取2.1项下备用汤剂15 mL,加乙醚振摇提取2次,每次20mL。合并醚层,加饱和碳酸钠溶液5mL振摇。弃去水层,使醚液挥至2 mL,作为供试品溶液。同法取缺蛇床子阴性样品制成阴性对照品溶液。另取蛇床子对照药材3 g,加水40m L加热回流提取30 min,滤过,滤液加乙醚振摇提取2次,每次30mL。合并醚层,加饱和碳酸钠溶液7.5m L振摇。弃去水层,使醚液挥至2mL,作为对照药材溶液。照薄层色谱法试验,分别吸取上述供试品溶液5μL、对照药材溶液3μL和阴性对照溶液5μL,分别点于用一硅胶G薄层板上,以乙酸乙酯-正己烷(15∶85)为展开剂,展开,展距约13 cm,取出,晾干,置紫外灯(365 nm)下检视。供试品溶液色谱中,在与对照药材溶液色谱相应的位置上,显相同颜色的斑点,阴性对照品溶液色谱中无此斑点。详见图1。

2.3 苦参碱含量测定

2.3.1 溶液制备

精密量取2.1项下备用汤剂10mL,置分液漏斗中,加入2mL氨水,摇匀,再加氯仿提取4次,每次30mL,合并氯仿层,蒸干,残渣加流动相使溶解,并转移至10mL容量瓶中,加流动相至刻度,摇匀,用0.45μm微孔滤膜过滤,取滤液,得供试品溶液。同法取缺苦参阴性样品制成阴性对照品溶液。精密称取苦参碱对照品适量,加流动相制成每1m L含59μg的对照品溶液。

2.3.2 色谱条件与系统适用性试验

色谱柱:XTerra Rp18柱(250mm×4.6mm,5μm),流动相:乙腈-乙二胺-水(45∶0.05∶55);流速:1.0 mL/min;柱温:35℃;检测波长:220 nm;进样量:10μL。理论板数以苦参碱峰计算应不低于2 000,见图2。

2.3.3 方法学考察

线性关系考察:称取苦参碱对照品适量,精密称定,加流动相制成每1m L含0.59 mg的对照品溶液。精密吸取上述溶液0.5,1.0,1.5,2.0,2.5,3.0mL,分别置10m L容量瓶中,加流动相稀释并定容至刻度,摇匀,得标准系列溶液。分别进样10μL,按拟订色谱条件测定峰面积,记录色谱图,并以苦参碱质量浓度(X,g/L)为横坐标、峰面积(Y)为纵坐标绘制标准曲线,得回归方程Y=1.80×106X-171.53,r=0.999 8(n=6)。结果表明,苦参碱质量浓度在0.029 5~0.177 g/L范围内与峰面积线性关系良好。

图2 苦参碱高效液相色谱图

精密度试验:精密吸取同一苦参碱对照品溶液10μL,重复进样6次,记录苦参碱峰面积。结果的RSD为0.40%(n=6),表明仪器精密度较好。
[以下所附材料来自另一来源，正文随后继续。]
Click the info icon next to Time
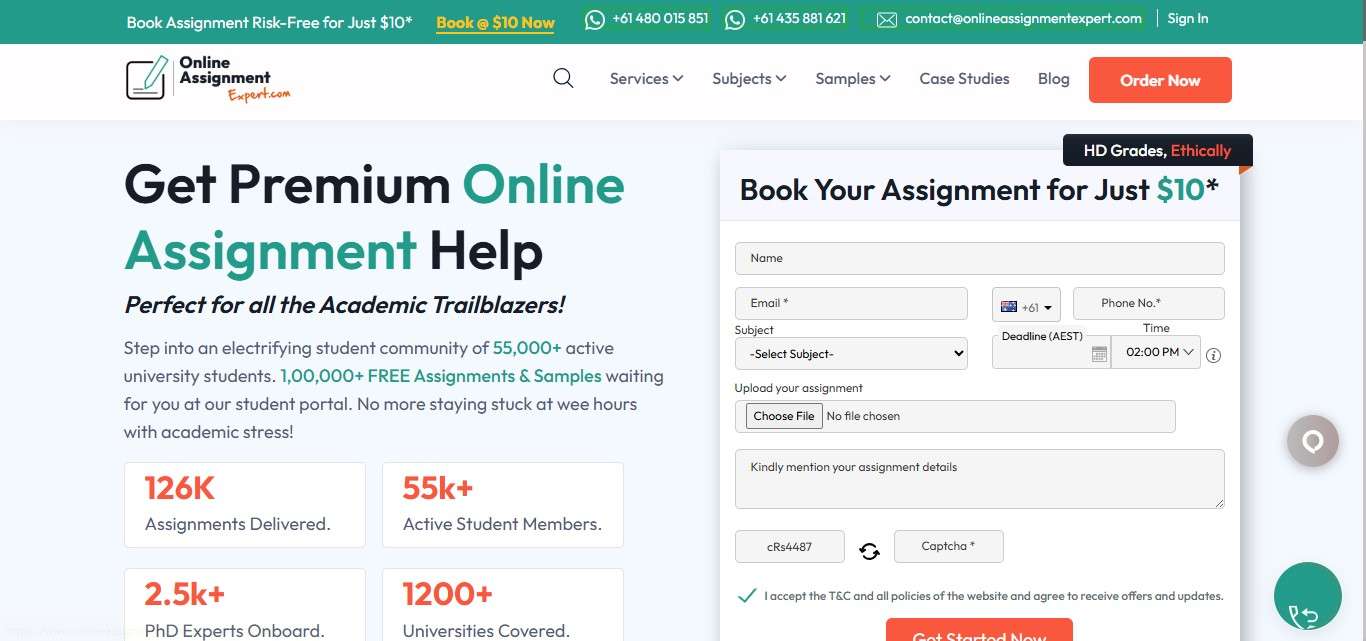The image size is (1366, 641). pyautogui.click(x=1214, y=355)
重复性试验:取同一批号(批号为1)备用汤剂,平行制备6份供试品溶液,依法测定含量。结果苦参碱含量的RSD为1.05%(n=6),表明方法重复性良好。

稳定性试验:取同一批号(批号为1)备用汤剂,依法制成供试品溶液。分别在室温下0,2,4,8,12 h时进样,测定苦参碱峰面积值。结果样品含量分别为0.039 9,0.039 6,0.039 4,0.038 9,0.037 7 g/L,RSD为2.21%(n=5),表明供试品溶液在12 h内基本稳定。
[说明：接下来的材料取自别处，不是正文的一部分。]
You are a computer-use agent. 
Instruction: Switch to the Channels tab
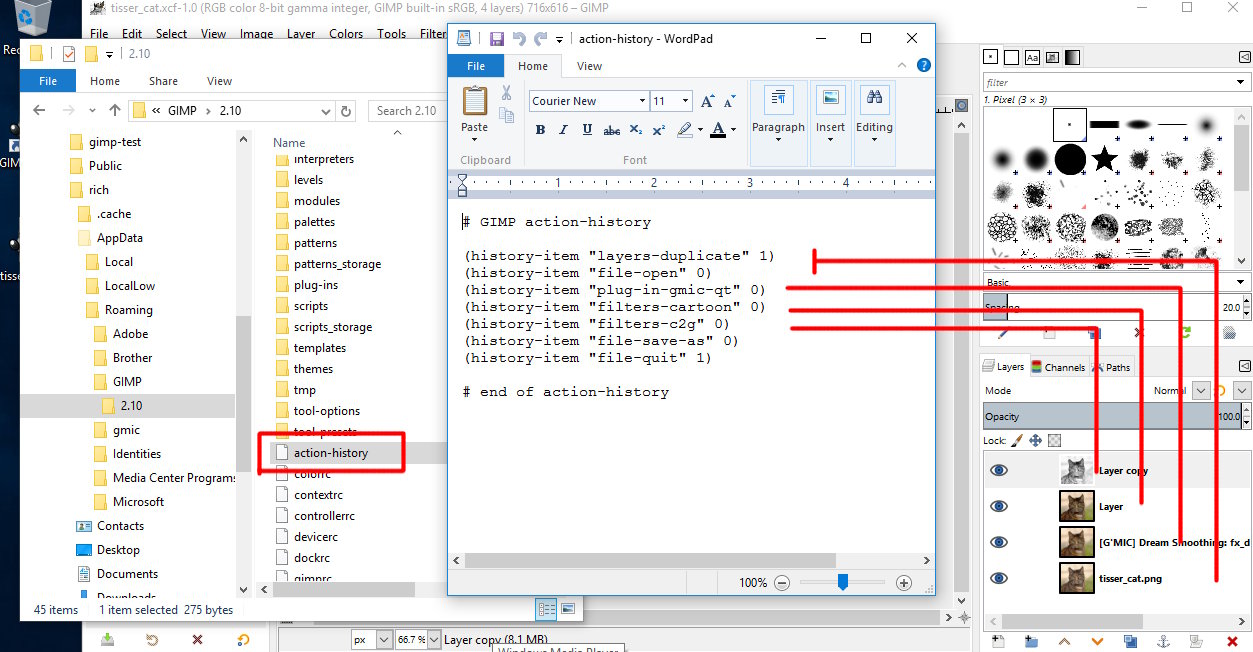pos(1058,367)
加样回收试验:精密吸取已知苦参碱含量(质量浓度为0.039 7 g/L)的供试品溶液4mL,共6份,分别加入0.059 g/L的苦参碱对照品溶液3 m L,加流动相定容至10m L,用0.45μm的微孔滤膜过滤。精密吸取上述溶液各10μL进样,依法测定含量。结果见表1。

表1 苦参碱加样回收测定结果(n=6)

2.3.4 样品含量测定

分别取3个批号的药材,按2.1项下方法制成汤剂,室温下避光保存备用。分别于制备后的1,3,7,10,15 d,按2.3.1项下供试品溶液的制备方法制备成供试品溶液。精密吸取供试品溶液和对照品溶液各10μL,在拟订色谱条件下测定,每批平行测定2份,以外标法计算各样品中苦参碱的含量,并计算苦参碱的损失率。结果见表2。

表2 清湿外洗汤中苦参碱含量测定结果(n=6)

2.4 微生物限度检查

随机抽取6批清湿外洗汤样品,每批5袋,分别于室温下避光保存的第1,3,7,10,15天检查1次,每次1袋,肉眼观察无变色、无结块等改变后,照2015年版《中国药典》通则1106微生物限度检查法进行细菌和霉菌总数检查,以及金黄色葡萄球菌和铜绿假单胞菌检查。结果表明,常压煎药机所制清湿外洗汤室温下避光保存15 d,仍符合药品卫生标准。

3 讨论

3.1 定性鉴别

清湿外洗汤剂为复方汤剂,成分较复杂,对复杂的中药剂型,薄层分析是行之有效的鉴别方法。本研究中鉴别栀子、黄柏和蛇床子均用对照药材和(或)对照品同时作对照展开,通过多次试验,斑点清晰,结果明显,方法简便,稳定性及重现性好,具有专属性,可以对该方中的这3味药材进行有效鉴别,作为其是否存在的质量标准,达到本汤剂质量控制的目的。君药苦参,由于与方中其他成分极性相似,暂未得出最佳分离条件,本试验暂不列入定性鉴别项目,有待日后继续研究。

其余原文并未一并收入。